> **WORK INSTRUCTION**:
Range to output from the entries below: the line containing "Account Application (72, 1881)" through the line containing "info@plantmega.com.au (105, 2203)". Set it down exactly, ends included, nothing else.

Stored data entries

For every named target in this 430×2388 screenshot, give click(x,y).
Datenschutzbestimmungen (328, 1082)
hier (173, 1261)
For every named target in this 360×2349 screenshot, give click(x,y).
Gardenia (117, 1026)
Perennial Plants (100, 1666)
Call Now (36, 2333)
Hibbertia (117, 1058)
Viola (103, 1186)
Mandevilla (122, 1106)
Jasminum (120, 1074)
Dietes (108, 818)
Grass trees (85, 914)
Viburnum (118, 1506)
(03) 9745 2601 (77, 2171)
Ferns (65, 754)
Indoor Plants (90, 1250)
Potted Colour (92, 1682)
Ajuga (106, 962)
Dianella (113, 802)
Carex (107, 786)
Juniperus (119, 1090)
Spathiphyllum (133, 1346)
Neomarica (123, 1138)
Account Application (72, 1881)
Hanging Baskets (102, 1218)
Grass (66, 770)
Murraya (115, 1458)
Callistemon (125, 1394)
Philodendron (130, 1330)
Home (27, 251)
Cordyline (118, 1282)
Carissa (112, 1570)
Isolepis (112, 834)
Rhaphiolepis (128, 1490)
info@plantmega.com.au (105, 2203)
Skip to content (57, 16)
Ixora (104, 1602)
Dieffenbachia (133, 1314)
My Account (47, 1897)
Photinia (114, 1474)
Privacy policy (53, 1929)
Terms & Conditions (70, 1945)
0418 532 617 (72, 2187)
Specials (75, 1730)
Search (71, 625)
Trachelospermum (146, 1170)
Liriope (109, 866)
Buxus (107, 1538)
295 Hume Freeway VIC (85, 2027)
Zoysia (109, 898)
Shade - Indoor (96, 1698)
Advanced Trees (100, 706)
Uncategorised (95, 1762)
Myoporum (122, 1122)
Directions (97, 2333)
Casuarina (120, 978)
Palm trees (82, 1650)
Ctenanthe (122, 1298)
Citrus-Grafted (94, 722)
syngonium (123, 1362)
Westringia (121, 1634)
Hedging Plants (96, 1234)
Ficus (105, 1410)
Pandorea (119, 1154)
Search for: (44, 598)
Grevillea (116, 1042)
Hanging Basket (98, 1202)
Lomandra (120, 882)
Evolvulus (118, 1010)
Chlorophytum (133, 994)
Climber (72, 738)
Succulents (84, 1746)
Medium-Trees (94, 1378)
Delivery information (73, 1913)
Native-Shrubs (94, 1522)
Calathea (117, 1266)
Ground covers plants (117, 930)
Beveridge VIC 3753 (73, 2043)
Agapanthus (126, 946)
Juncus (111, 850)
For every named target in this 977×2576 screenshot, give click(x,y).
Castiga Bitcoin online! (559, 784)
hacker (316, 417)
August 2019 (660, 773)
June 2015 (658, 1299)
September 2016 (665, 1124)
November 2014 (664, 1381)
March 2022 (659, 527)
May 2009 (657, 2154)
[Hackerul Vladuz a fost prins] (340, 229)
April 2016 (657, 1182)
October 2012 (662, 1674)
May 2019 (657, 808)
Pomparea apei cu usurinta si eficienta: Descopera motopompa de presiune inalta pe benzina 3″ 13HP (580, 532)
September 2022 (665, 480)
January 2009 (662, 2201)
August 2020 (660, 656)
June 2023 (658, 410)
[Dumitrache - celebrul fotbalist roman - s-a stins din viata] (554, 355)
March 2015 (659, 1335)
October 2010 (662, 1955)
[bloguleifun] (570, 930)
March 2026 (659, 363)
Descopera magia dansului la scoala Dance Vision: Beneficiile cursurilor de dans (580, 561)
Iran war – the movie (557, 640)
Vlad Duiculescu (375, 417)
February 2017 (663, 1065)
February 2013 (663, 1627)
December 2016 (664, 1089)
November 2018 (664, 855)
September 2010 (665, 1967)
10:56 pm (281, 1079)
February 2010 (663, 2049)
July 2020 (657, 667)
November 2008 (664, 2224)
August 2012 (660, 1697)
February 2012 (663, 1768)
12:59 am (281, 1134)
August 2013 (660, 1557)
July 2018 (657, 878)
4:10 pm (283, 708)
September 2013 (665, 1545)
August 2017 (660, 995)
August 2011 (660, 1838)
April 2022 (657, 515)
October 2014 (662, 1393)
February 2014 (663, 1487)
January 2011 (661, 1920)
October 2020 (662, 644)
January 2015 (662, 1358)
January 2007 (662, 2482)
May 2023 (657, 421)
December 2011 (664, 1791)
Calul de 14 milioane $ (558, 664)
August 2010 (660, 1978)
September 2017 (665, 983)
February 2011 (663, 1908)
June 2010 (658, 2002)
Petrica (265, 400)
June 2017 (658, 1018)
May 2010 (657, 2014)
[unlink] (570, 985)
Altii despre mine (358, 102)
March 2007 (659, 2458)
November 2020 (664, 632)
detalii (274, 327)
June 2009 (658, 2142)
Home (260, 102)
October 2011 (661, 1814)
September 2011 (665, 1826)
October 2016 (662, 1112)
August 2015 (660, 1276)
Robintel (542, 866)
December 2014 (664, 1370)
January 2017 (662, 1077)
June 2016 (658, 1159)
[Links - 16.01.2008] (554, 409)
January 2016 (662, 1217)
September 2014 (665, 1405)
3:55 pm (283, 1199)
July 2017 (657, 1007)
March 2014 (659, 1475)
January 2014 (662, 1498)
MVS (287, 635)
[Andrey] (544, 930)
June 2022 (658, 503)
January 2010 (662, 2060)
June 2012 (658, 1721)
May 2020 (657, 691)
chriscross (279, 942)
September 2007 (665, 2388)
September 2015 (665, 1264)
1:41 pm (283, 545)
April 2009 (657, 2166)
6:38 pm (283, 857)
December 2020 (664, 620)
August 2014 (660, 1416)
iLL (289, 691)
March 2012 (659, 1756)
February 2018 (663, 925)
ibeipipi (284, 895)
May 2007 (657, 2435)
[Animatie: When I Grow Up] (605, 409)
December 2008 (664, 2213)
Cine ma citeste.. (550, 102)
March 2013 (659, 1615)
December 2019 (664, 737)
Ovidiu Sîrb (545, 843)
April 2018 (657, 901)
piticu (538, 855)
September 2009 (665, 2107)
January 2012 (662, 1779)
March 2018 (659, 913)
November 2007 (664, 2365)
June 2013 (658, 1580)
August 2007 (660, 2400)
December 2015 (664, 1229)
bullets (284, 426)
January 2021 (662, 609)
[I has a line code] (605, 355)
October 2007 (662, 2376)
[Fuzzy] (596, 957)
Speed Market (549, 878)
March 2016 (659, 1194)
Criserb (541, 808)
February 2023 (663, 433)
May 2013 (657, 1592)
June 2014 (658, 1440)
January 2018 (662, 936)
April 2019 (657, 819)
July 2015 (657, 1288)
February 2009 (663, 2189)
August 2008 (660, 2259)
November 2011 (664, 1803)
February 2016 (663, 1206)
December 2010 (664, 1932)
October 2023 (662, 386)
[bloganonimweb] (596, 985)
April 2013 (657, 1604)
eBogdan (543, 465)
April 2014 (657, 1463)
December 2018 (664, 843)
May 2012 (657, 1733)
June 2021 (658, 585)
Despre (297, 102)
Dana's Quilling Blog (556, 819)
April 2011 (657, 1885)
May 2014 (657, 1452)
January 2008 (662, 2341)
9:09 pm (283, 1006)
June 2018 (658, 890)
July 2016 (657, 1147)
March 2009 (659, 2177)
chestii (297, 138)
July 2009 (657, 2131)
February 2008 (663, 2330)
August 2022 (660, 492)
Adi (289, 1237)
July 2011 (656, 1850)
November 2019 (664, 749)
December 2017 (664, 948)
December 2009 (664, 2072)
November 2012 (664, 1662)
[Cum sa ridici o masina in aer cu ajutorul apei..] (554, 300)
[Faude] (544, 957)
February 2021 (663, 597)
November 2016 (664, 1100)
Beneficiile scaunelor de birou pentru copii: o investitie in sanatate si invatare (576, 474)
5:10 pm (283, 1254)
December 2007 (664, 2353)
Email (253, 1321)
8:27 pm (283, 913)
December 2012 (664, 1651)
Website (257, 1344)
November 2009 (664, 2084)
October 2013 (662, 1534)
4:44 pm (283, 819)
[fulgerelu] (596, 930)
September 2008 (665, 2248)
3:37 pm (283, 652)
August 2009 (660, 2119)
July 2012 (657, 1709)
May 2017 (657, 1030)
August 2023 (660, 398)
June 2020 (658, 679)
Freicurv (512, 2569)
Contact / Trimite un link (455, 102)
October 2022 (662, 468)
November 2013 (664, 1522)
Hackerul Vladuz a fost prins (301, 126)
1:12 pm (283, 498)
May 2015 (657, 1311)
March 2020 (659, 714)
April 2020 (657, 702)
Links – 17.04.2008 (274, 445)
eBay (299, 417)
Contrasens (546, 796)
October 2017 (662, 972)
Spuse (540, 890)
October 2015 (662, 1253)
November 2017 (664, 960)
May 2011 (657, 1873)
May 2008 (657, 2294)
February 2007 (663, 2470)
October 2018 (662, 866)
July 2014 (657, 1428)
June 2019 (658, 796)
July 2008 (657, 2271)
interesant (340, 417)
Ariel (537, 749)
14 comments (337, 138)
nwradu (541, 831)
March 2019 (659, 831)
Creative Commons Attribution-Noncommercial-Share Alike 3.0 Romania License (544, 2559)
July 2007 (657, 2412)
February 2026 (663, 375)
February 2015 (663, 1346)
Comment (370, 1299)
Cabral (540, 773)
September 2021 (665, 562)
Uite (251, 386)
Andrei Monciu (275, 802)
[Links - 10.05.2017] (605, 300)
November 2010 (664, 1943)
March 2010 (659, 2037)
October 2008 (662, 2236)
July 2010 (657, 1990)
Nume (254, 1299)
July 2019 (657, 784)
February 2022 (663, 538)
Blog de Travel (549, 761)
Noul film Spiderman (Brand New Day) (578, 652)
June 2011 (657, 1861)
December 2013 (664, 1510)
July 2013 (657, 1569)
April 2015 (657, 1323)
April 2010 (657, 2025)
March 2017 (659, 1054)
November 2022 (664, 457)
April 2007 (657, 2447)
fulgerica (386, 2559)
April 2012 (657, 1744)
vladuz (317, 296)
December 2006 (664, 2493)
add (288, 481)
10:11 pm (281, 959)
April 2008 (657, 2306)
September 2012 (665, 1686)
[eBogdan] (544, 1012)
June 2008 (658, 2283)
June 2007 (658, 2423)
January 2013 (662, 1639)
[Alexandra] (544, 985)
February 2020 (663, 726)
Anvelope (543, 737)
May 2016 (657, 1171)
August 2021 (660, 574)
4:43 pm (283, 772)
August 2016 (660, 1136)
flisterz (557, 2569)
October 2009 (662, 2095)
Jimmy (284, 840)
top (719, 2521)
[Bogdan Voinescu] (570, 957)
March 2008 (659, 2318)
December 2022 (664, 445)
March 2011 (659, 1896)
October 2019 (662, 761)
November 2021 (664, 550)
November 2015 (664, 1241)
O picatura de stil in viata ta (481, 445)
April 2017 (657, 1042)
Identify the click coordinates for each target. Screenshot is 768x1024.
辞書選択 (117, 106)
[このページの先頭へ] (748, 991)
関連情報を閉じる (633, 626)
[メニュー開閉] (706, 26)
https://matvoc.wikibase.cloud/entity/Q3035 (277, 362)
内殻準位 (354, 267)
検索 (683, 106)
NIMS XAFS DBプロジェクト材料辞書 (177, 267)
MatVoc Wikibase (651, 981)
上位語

> **ANSWER TO THIS PROBLEM**:
Account Application (72, 1881)
Hanging Baskets (102, 1218)
Grass (66, 770)
Murraya (115, 1458)
Callistemon (125, 1394)
Philodendron (130, 1330)
Home (27, 251)
Cordyline (118, 1282)
Carissa (112, 1570)
Isolepis (112, 834)
Rhaphiolepis (128, 1490)
info@plantmega.com.au (105, 2203)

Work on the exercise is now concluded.